• **Records**
#####

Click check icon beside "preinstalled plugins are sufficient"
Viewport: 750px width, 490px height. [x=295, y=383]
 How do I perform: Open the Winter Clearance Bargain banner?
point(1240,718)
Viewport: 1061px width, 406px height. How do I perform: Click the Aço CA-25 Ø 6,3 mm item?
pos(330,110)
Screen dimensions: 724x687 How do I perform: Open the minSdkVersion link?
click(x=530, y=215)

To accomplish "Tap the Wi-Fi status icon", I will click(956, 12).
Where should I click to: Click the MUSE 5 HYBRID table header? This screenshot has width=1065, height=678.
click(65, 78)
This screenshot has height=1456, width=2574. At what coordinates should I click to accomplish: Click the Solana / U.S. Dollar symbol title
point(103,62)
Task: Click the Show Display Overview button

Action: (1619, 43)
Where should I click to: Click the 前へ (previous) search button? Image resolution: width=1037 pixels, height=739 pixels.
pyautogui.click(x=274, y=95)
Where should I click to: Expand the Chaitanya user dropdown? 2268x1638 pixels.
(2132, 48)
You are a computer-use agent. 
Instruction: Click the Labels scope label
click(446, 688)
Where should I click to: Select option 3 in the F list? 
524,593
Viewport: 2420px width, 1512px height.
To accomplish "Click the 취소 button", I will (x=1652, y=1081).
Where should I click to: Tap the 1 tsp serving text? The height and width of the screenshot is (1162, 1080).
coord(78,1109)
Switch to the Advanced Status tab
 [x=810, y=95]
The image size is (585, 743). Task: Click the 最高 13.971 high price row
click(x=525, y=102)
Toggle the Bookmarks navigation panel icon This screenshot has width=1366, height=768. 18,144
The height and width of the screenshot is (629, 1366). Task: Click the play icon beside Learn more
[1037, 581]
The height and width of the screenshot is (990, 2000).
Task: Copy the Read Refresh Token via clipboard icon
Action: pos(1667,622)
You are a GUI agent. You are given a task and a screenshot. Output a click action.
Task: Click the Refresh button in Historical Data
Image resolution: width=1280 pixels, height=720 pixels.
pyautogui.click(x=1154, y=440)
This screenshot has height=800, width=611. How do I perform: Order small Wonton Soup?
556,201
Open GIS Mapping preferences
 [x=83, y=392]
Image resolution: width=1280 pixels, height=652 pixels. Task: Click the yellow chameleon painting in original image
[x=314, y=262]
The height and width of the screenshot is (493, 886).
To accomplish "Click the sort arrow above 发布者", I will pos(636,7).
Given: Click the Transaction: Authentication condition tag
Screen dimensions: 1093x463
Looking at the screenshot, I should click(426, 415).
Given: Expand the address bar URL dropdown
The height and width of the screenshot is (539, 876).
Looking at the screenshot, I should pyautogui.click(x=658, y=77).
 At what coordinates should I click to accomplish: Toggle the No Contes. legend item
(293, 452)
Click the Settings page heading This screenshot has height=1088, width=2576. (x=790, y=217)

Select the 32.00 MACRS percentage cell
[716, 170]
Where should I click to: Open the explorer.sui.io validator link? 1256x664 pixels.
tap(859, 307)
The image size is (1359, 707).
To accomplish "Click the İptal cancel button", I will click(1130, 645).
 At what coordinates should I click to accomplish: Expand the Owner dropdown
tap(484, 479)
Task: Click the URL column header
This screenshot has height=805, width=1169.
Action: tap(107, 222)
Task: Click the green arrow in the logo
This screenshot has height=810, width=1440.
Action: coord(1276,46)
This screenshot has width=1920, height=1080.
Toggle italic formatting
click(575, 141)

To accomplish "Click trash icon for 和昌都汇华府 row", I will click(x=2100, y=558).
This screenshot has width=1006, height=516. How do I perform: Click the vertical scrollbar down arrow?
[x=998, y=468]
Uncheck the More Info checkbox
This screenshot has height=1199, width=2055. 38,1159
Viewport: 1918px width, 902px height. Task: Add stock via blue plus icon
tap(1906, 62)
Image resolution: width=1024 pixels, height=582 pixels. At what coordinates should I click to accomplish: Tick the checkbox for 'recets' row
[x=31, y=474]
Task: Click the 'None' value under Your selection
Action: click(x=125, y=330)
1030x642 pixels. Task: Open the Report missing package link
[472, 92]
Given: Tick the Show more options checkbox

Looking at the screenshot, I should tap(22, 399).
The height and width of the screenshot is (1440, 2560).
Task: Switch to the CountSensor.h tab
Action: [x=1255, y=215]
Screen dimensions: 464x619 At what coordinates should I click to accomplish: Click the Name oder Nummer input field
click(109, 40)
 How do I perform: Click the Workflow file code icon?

#####

• **Direction**
Reproduce all of the data above with each "Where should I click to" replaced by "Which point should I click to", keeping everything else the same.

• **Task solution**
Click check icon beside "preinstalled plugins are sufficient"
Viewport: 750px width, 490px height. [x=295, y=383]
 How do I perform: Open the Winter Clearance Bargain banner?
point(1240,718)
Viewport: 1061px width, 406px height. How do I perform: Click the Aço CA-25 Ø 6,3 mm item?
pos(330,110)
Screen dimensions: 724x687 How do I perform: Open the minSdkVersion link?
click(x=530, y=215)

To accomplish "Tap the Wi-Fi status icon", I will click(956, 12).
Which point should I click to: Click the MUSE 5 HYBRID table header? This screenshot has width=1065, height=678.
click(65, 78)
This screenshot has height=1456, width=2574. At what coordinates should I click to accomplish: Click the Solana / U.S. Dollar symbol title
point(103,62)
Task: Click the Show Display Overview button

Action: (1619, 43)
Which point should I click to: Click the 前へ (previous) search button? Image resolution: width=1037 pixels, height=739 pixels.
pyautogui.click(x=274, y=95)
Which point should I click to: Expand the Chaitanya user dropdown? 2268x1638 pixels.
(2132, 48)
You are a computer-use agent. 
Instruction: Click the Labels scope label
click(446, 688)
Which point should I click to: Select option 3 in the F list? 
524,593
Viewport: 2420px width, 1512px height.
To accomplish "Click the 취소 button", I will (x=1652, y=1081).
Which point should I click to: Tap the 1 tsp serving text? The height and width of the screenshot is (1162, 1080).
coord(78,1109)
Switch to the Advanced Status tab
 [x=810, y=95]
The image size is (585, 743). Task: Click the 最高 13.971 high price row
click(x=525, y=102)
Toggle the Bookmarks navigation panel icon This screenshot has width=1366, height=768. 18,144
The height and width of the screenshot is (629, 1366). Task: Click the play icon beside Learn more
[1037, 581]
The height and width of the screenshot is (990, 2000).
Task: Copy the Read Refresh Token via clipboard icon
Action: pos(1667,622)
You are a GUI agent. You are given a task and a screenshot. Output a click action.
Task: Click the Refresh button in Historical Data
Image resolution: width=1280 pixels, height=720 pixels.
pyautogui.click(x=1154, y=440)
This screenshot has height=800, width=611. How do I perform: Order small Wonton Soup?
556,201
Open GIS Mapping preferences
 [x=83, y=392]
Image resolution: width=1280 pixels, height=652 pixels. Task: Click the yellow chameleon painting in original image
[x=314, y=262]
The height and width of the screenshot is (493, 886).
To accomplish "Click the sort arrow above 发布者", I will pos(636,7).
Given: Click the Transaction: Authentication condition tag
Screen dimensions: 1093x463
Looking at the screenshot, I should click(426, 415).
Given: Expand the address bar URL dropdown
The height and width of the screenshot is (539, 876).
Looking at the screenshot, I should pyautogui.click(x=658, y=77).
 At what coordinates should I click to accomplish: Toggle the No Contes. legend item
(293, 452)
Click the Settings page heading This screenshot has height=1088, width=2576. (x=790, y=217)

Select the 32.00 MACRS percentage cell
[716, 170]
Which point should I click to: Open the explorer.sui.io validator link? 1256x664 pixels.
tap(859, 307)
The image size is (1359, 707).
To accomplish "Click the İptal cancel button", I will click(1130, 645).
 At what coordinates should I click to accomplish: Expand the Owner dropdown
tap(484, 479)
Task: Click the URL column header
This screenshot has height=805, width=1169.
Action: tap(107, 222)
Task: Click the green arrow in the logo
This screenshot has height=810, width=1440.
Action: coord(1276,46)
This screenshot has width=1920, height=1080.
Toggle italic formatting
click(575, 141)

To accomplish "Click trash icon for 和昌都汇华府 row", I will click(x=2100, y=558).
This screenshot has width=1006, height=516. How do I perform: Click the vertical scrollbar down arrow?
[x=998, y=468]
Uncheck the More Info checkbox
This screenshot has height=1199, width=2055. 38,1159
Viewport: 1918px width, 902px height. Task: Add stock via blue plus icon
tap(1906, 62)
Image resolution: width=1024 pixels, height=582 pixels. At what coordinates should I click to accomplish: Tick the checkbox for 'recets' row
[x=31, y=474]
Task: Click the 'None' value under Your selection
Action: click(x=125, y=330)
1030x642 pixels. Task: Open the Report missing package link
[472, 92]
Given: Tick the Show more options checkbox

Looking at the screenshot, I should tap(22, 399).
The height and width of the screenshot is (1440, 2560).
Task: Switch to the CountSensor.h tab
Action: [x=1255, y=215]
Screen dimensions: 464x619 At what coordinates should I click to accomplish: Click the Name oder Nummer input field
click(109, 40)
 How do I perform: Click the Workflow file code icon?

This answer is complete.